There is a huge race to become the first person to unlock the iPhone. With that honor goes a lot of tech street cred.
Phones that are locked can only be used with cell service from one particular carrier. That was designed to guarantee carriers get back the cost of subsidizing a phone through monthly service charges. The Apple iPhone is not subsidized by AT&T therefor the price remains high at $499 and $599. People have to pay full price for the phone and also sign a 2 year contract for cellular service.
Unlocking the iPhone will enable it to be used with any cellular service provider with a GSM (Global System for Mobile Communication) or EDGE (Enhanced Data Rates for GSM Evolution) network, not just the required AT&T’s network. That’s great for people who already have a contract with another carrier.

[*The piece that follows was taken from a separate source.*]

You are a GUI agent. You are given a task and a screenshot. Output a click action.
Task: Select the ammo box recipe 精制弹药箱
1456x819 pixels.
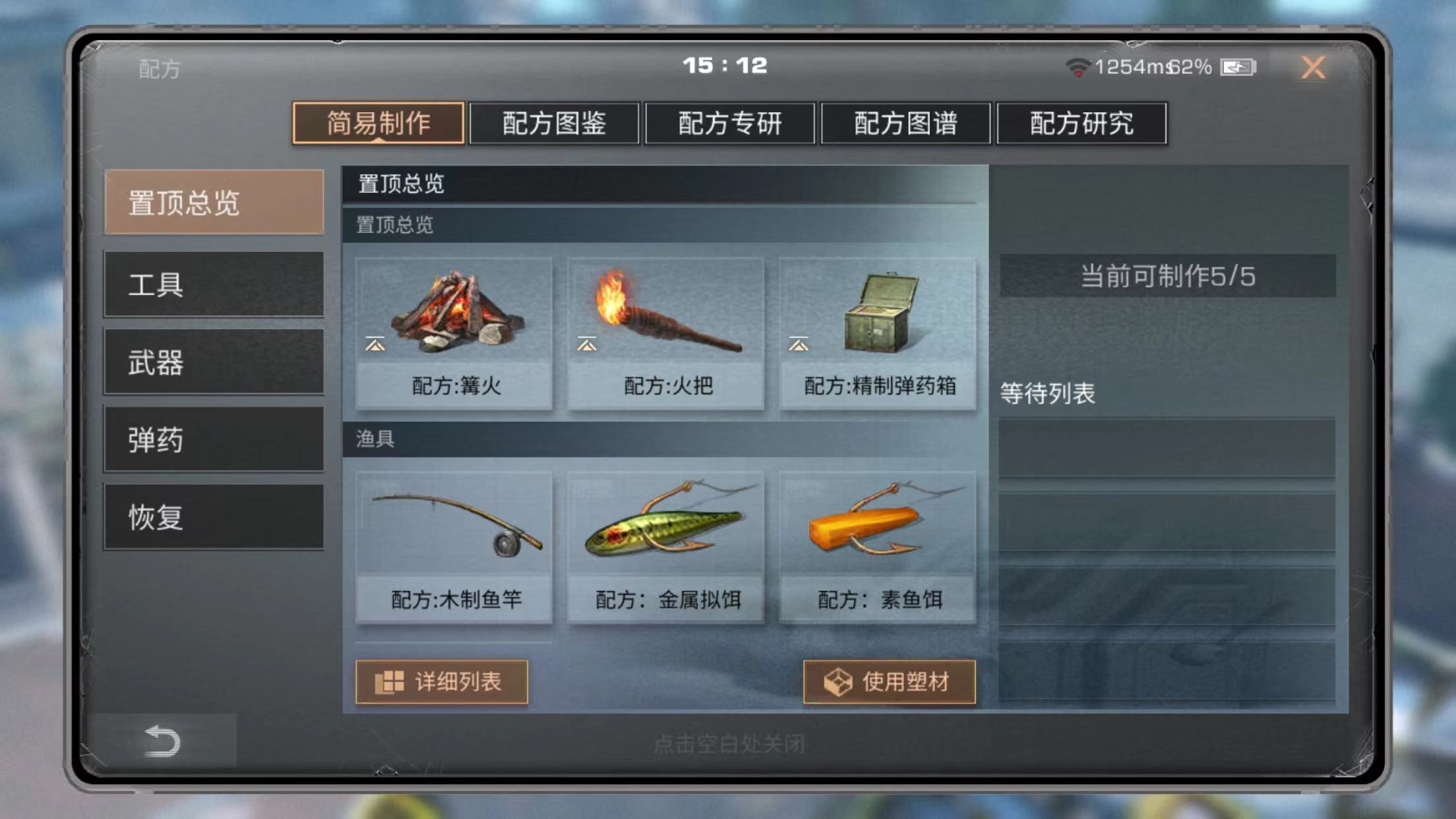pyautogui.click(x=877, y=334)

The iPhone uses a SIM card, a removable smart card that contains a user’s phone number and also has limited storage space for contacts and messages. The cards were designed to be used for switching between phones and swapping information. The use of a SIM card means the iPhones locking protection is in the firmware and likely hackable.
Hackers must first circumvent the iPhone’s activation process. iPhone users are required to activate their handset using the new version of iTunes before they can use the phone. Without activation none of the iPhone’s functions, including the music player camera and , can be accessed.
Hackers have made progress towards circumventing the iPhone activation process. They have gaining access to key system files and have found two passwords used with the phone.